WHAT TO DO
(a) List every person named in the bigram counts exercise.
(b) According to the bigram counts exercise, which operating system do the executable files run under?

SELECTED PASSAGE
Start of Block
Bigram Counts and Association Statistics


Description: In this exercise, we apply basic counts and some association statistics to a small corpus. We will:

Turn in: written answers to all questions marked QUESTION.

Credits: The scripts used in this exercise, written by Philip Resnik, were originally derived from Ken Church's "NGRAMS" tutorial at ACL-1995. The likelihood ratio code was adapted from code written by Ted Dunning.

Prerequisites: This exercise assumes basic familiarity with typical Unix commands, and the ability to create text files (e.g. using a text editor such as vi or emacs). No programming is required.

Platforms:The executable files run under the Solaris operating system. C programs can generally be recompiled on different platforms (e.g. Linux) using cc -o filename filename.c. On most Unix platforms you can execute uname -sr to see what operating system you're running.

Notational Convention: The symbols <== will be used to identify a comment from the instructor, on lines where you're typing something in. So, for example, in

    
    %  cp file1.txt file2.txt   <== The "cp" is short for "copy"
End of Block
PROVIDED INFORMATION
Start of Block
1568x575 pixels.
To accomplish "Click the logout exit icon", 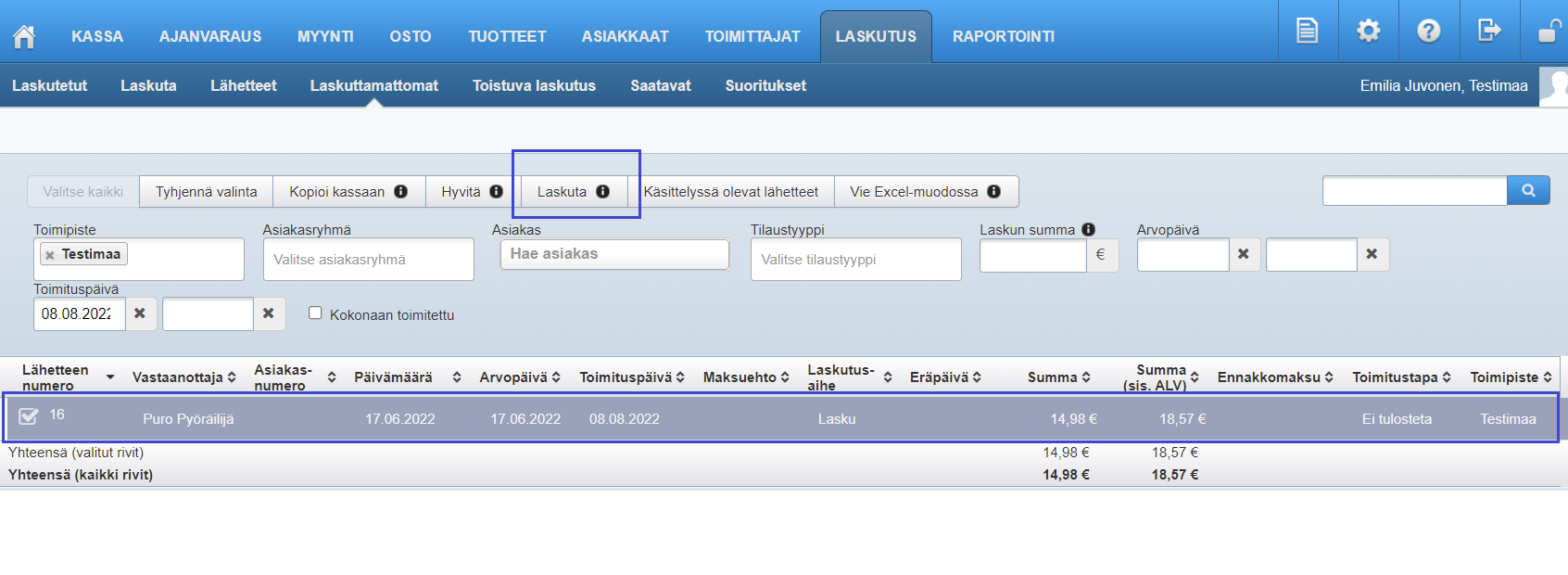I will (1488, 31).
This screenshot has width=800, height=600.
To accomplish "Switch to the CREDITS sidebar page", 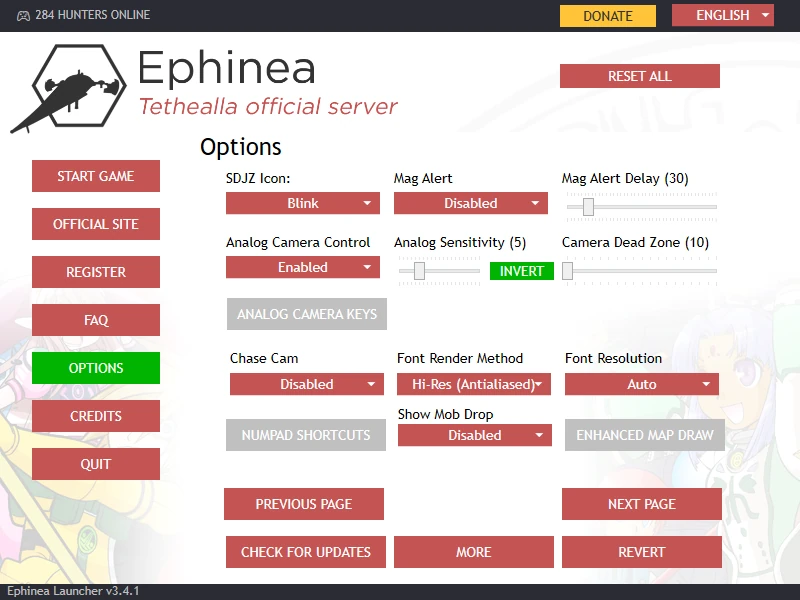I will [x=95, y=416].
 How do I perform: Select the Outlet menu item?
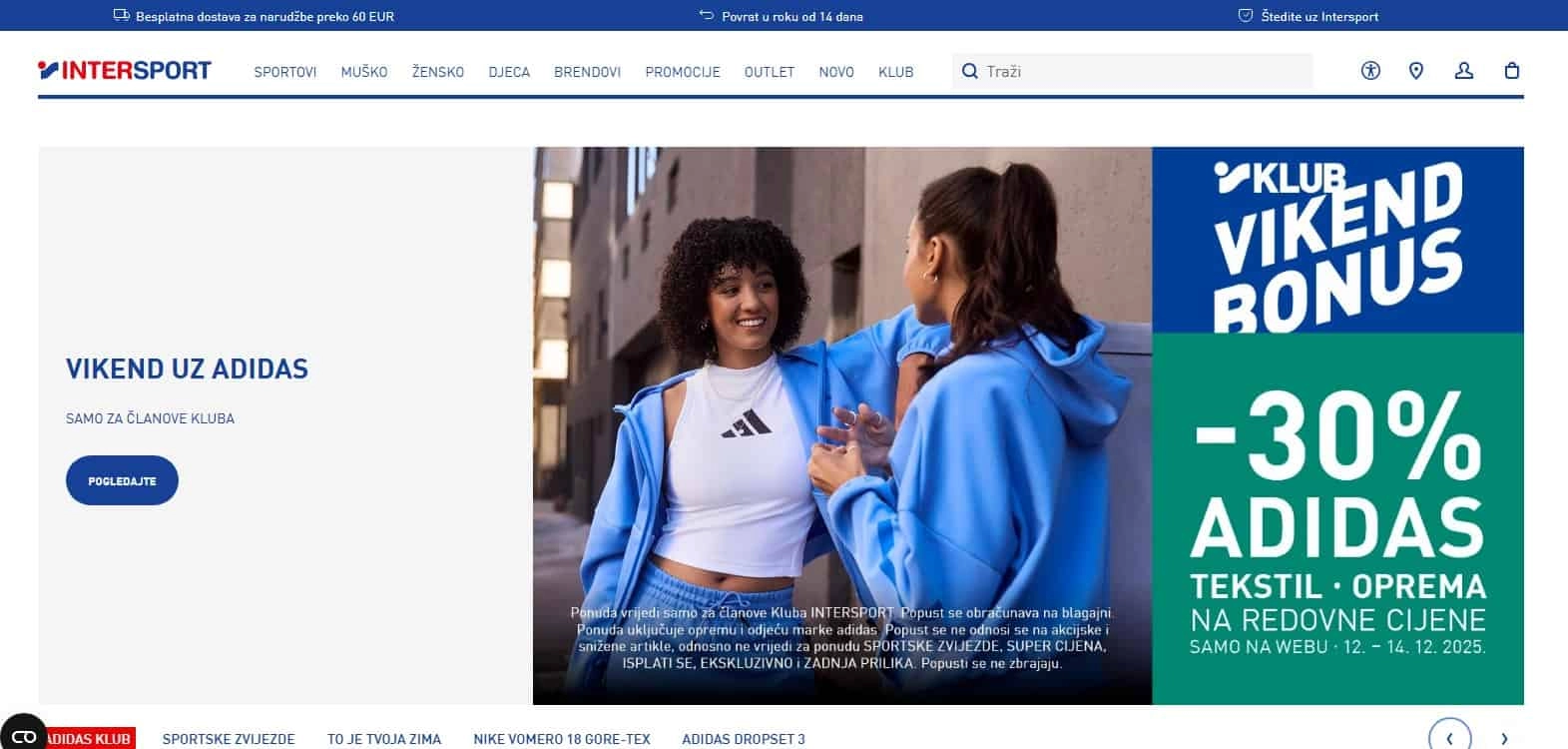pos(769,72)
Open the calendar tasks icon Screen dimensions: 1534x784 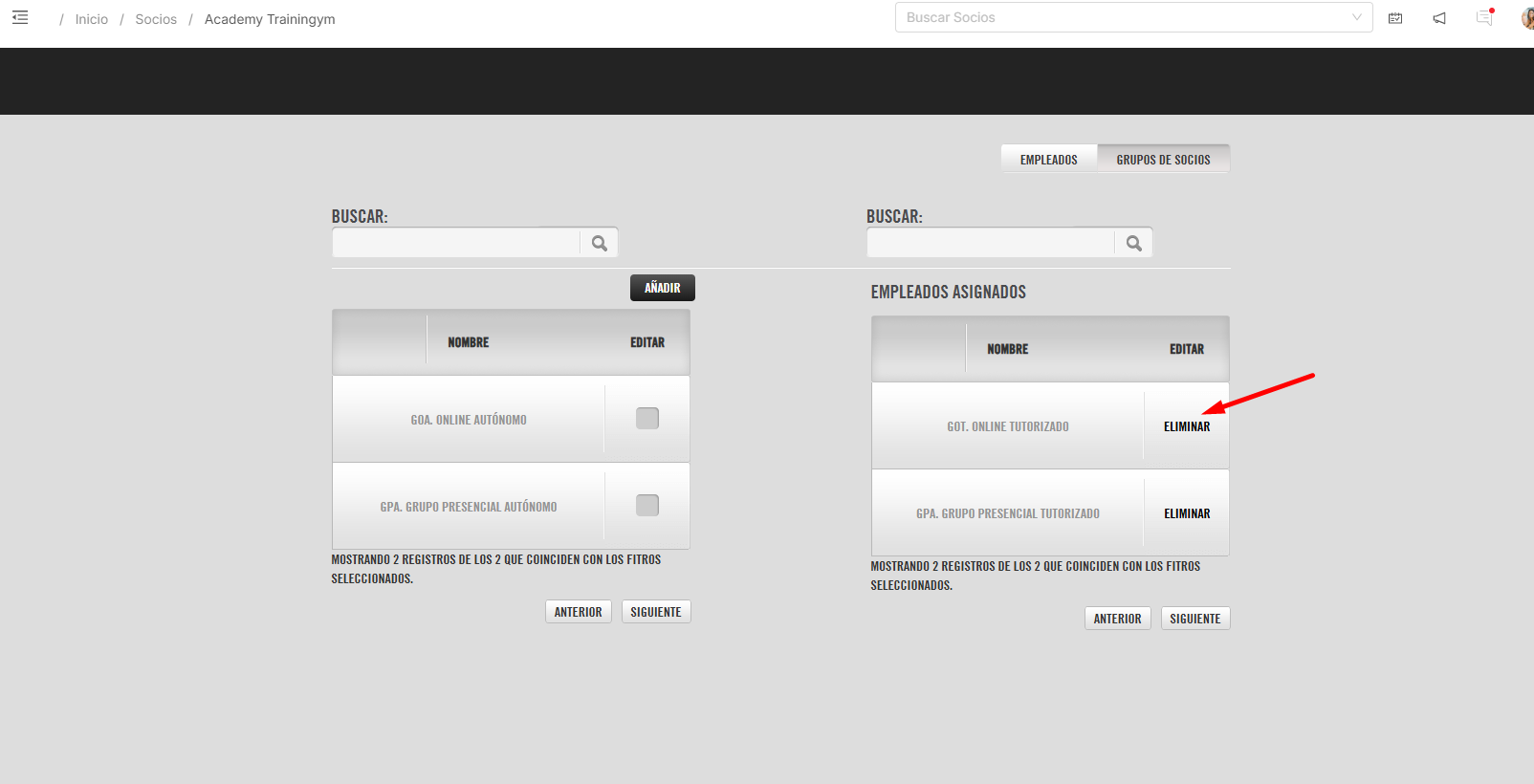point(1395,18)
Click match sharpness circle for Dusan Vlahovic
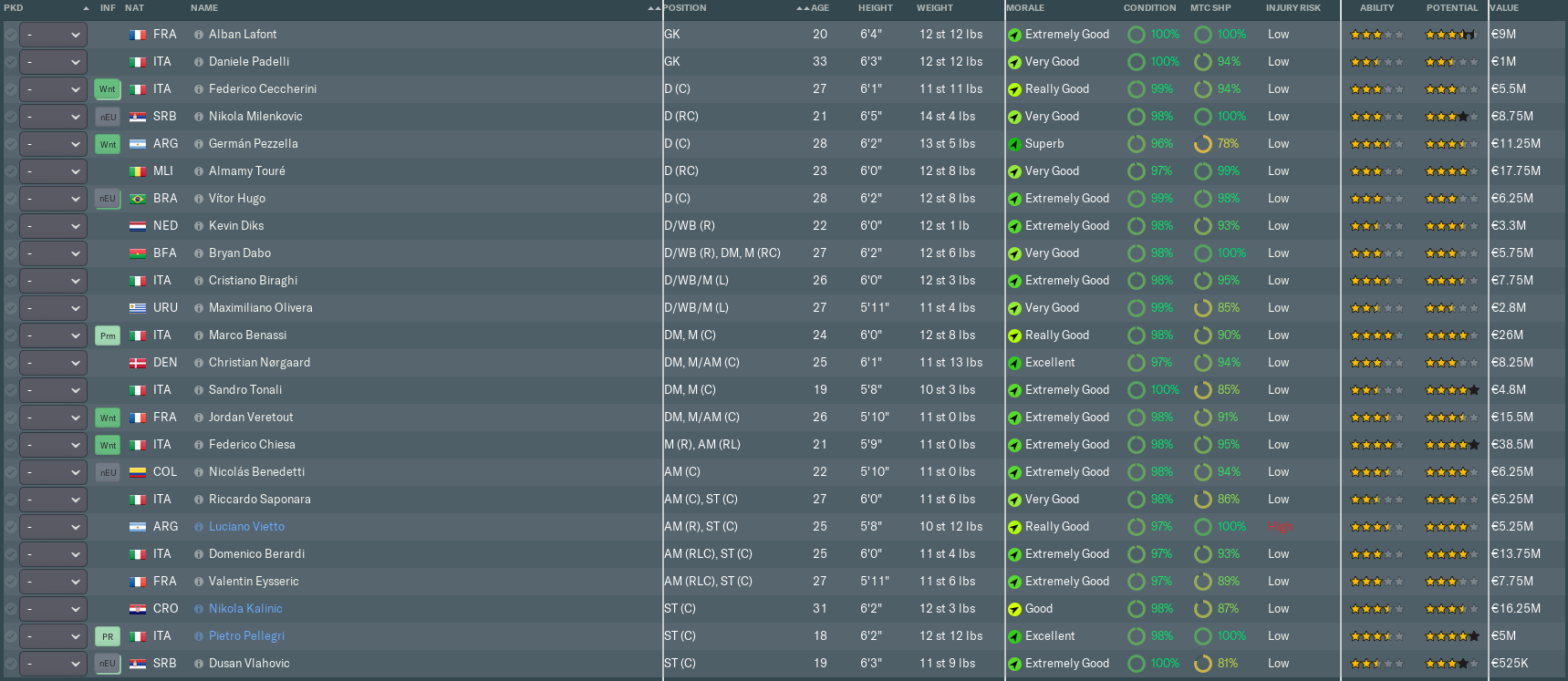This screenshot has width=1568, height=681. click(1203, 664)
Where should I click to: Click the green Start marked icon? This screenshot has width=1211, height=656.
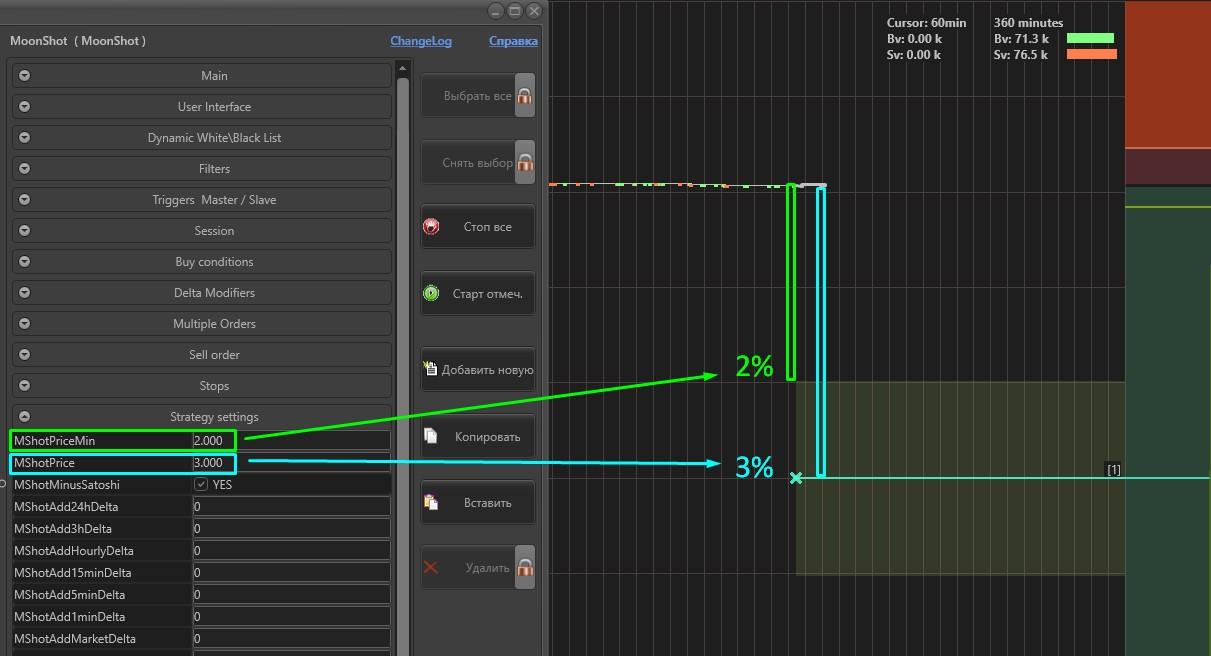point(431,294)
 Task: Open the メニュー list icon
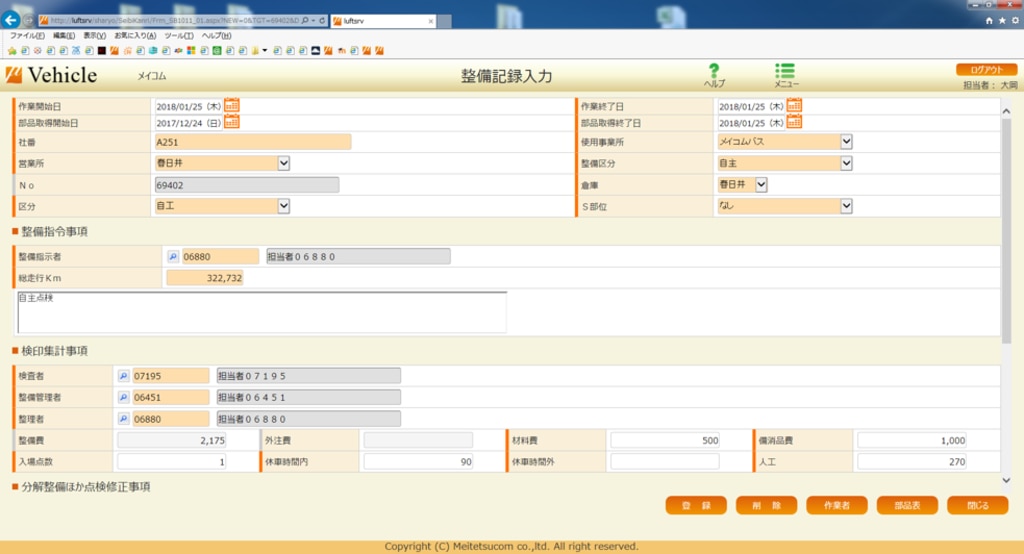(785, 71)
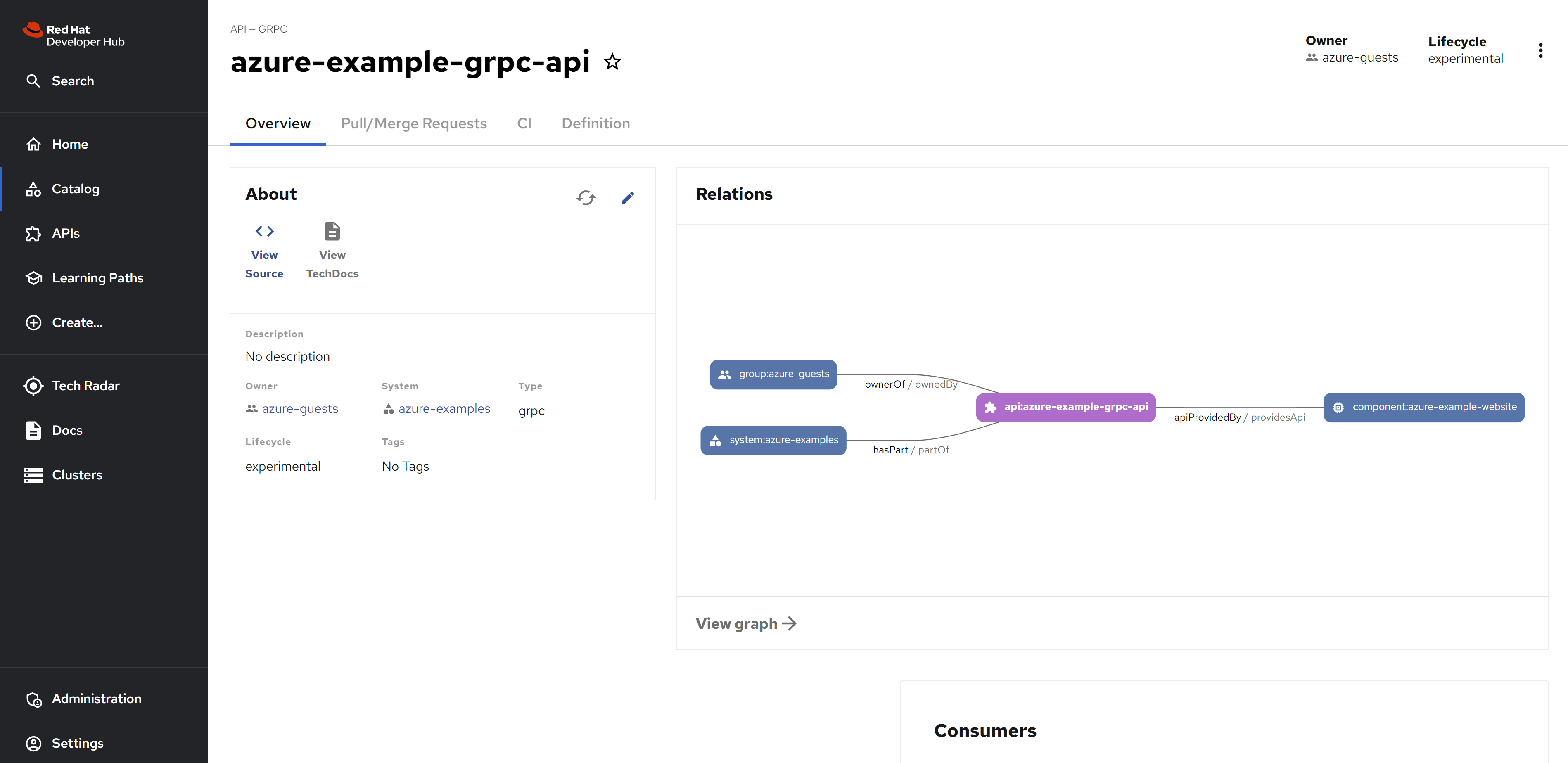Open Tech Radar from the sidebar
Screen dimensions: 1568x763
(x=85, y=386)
End of Block
ACTIVITY ANSWERS
(a) Philip Resnik, Ken Church, Ted Dunning

(b) The executable files run under the Solaris operating system.